Task goal ->
Could you give the records below again exactly as they stand?

Dataset extract ->
══════════
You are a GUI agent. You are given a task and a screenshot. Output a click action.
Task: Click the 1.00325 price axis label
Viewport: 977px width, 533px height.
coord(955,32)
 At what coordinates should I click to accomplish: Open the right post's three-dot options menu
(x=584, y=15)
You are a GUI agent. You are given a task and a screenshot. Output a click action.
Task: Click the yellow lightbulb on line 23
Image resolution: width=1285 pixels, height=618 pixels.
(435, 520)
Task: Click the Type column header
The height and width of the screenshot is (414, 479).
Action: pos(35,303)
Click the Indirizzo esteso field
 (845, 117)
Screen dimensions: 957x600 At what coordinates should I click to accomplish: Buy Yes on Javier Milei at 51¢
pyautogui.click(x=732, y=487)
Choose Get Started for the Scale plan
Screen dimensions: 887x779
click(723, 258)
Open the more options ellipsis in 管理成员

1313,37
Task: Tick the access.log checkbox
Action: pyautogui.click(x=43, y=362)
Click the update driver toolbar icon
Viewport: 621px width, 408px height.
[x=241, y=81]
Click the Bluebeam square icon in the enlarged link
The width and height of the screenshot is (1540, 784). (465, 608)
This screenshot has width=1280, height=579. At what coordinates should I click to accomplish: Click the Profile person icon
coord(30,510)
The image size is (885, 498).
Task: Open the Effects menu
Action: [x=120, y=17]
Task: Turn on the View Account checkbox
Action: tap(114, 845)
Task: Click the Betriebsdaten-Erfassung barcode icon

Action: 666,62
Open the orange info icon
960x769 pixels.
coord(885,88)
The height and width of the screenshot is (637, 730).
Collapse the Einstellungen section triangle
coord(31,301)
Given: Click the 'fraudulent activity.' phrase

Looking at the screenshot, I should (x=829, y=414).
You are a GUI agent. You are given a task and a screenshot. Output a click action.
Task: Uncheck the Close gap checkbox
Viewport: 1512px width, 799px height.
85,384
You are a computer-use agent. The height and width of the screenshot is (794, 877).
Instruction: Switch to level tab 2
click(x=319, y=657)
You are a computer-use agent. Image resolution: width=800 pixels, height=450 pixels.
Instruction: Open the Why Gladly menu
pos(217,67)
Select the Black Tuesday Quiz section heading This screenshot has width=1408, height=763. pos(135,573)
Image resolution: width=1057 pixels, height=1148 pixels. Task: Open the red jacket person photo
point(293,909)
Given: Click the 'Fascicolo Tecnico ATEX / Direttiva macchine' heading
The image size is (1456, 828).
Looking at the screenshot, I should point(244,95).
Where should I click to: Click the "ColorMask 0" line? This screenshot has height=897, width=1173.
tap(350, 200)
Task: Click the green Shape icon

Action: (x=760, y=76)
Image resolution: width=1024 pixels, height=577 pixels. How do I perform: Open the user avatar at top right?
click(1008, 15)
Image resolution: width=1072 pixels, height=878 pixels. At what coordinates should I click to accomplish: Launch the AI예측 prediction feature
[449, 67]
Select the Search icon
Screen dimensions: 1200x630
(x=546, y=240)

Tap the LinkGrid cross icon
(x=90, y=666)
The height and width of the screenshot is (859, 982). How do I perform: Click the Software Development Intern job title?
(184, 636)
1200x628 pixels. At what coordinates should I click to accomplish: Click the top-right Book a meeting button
══════════
Answer to the exercise ->
You are a GUI agent. You are given a task and a screenshot. Output a click action.
Task: Click the 1.00325 price axis label
Viewport: 977px width, 533px height.
coord(955,32)
 At what coordinates should I click to accomplish: Open the right post's three-dot options menu
(x=584, y=15)
You are a GUI agent. You are given a task and a screenshot. Output a click action.
Task: Click the yellow lightbulb on line 23
Image resolution: width=1285 pixels, height=618 pixels.
(435, 520)
Task: Click the Type column header
The height and width of the screenshot is (414, 479).
Action: pos(35,303)
Click the Indirizzo esteso field
 (845, 117)
Screen dimensions: 957x600 At what coordinates should I click to accomplish: Buy Yes on Javier Milei at 51¢
pyautogui.click(x=732, y=487)
Choose Get Started for the Scale plan
Screen dimensions: 887x779
click(723, 258)
Open the more options ellipsis in 管理成员

1313,37
Task: Tick the access.log checkbox
Action: pyautogui.click(x=43, y=362)
Click the update driver toolbar icon
Viewport: 621px width, 408px height.
[x=241, y=81]
Click the Bluebeam square icon in the enlarged link
The width and height of the screenshot is (1540, 784). (465, 608)
This screenshot has width=1280, height=579. At what coordinates should I click to accomplish: Click the Profile person icon
coord(30,510)
The image size is (885, 498).
Task: Open the Effects menu
Action: [x=120, y=17]
Task: Turn on the View Account checkbox
Action: tap(114, 845)
Task: Click the Betriebsdaten-Erfassung barcode icon

Action: 666,62
Open the orange info icon
960x769 pixels.
coord(885,88)
The height and width of the screenshot is (637, 730).
Collapse the Einstellungen section triangle
coord(31,301)
Given: Click the 'fraudulent activity.' phrase

Looking at the screenshot, I should (x=829, y=414).
You are a GUI agent. You are given a task and a screenshot. Output a click action.
Task: Uncheck the Close gap checkbox
Viewport: 1512px width, 799px height.
85,384
You are a computer-use agent. The height and width of the screenshot is (794, 877).
Instruction: Switch to level tab 2
click(x=319, y=657)
You are a computer-use agent. Image resolution: width=800 pixels, height=450 pixels.
Instruction: Open the Why Gladly menu
pos(217,67)
Select the Black Tuesday Quiz section heading This screenshot has width=1408, height=763. pos(135,573)
Image resolution: width=1057 pixels, height=1148 pixels. Task: Open the red jacket person photo
point(293,909)
Given: Click the 'Fascicolo Tecnico ATEX / Direttiva macchine' heading
The image size is (1456, 828).
Looking at the screenshot, I should point(244,95).
Where should I click to: Click the "ColorMask 0" line? This screenshot has height=897, width=1173.
tap(350, 200)
Task: Click the green Shape icon

Action: (x=760, y=76)
Image resolution: width=1024 pixels, height=577 pixels. How do I perform: Open the user avatar at top right?
click(1008, 15)
Image resolution: width=1072 pixels, height=878 pixels. At what coordinates should I click to accomplish: Launch the AI예측 prediction feature
[449, 67]
Select the Search icon
Screen dimensions: 1200x630
(x=546, y=240)

Tap the LinkGrid cross icon
(x=90, y=666)
The height and width of the screenshot is (859, 982). How do I perform: Click the Software Development Intern job title?
(184, 636)
1200x628 pixels. At what coordinates should I click to accomplish: Click the top-right Book a meeting button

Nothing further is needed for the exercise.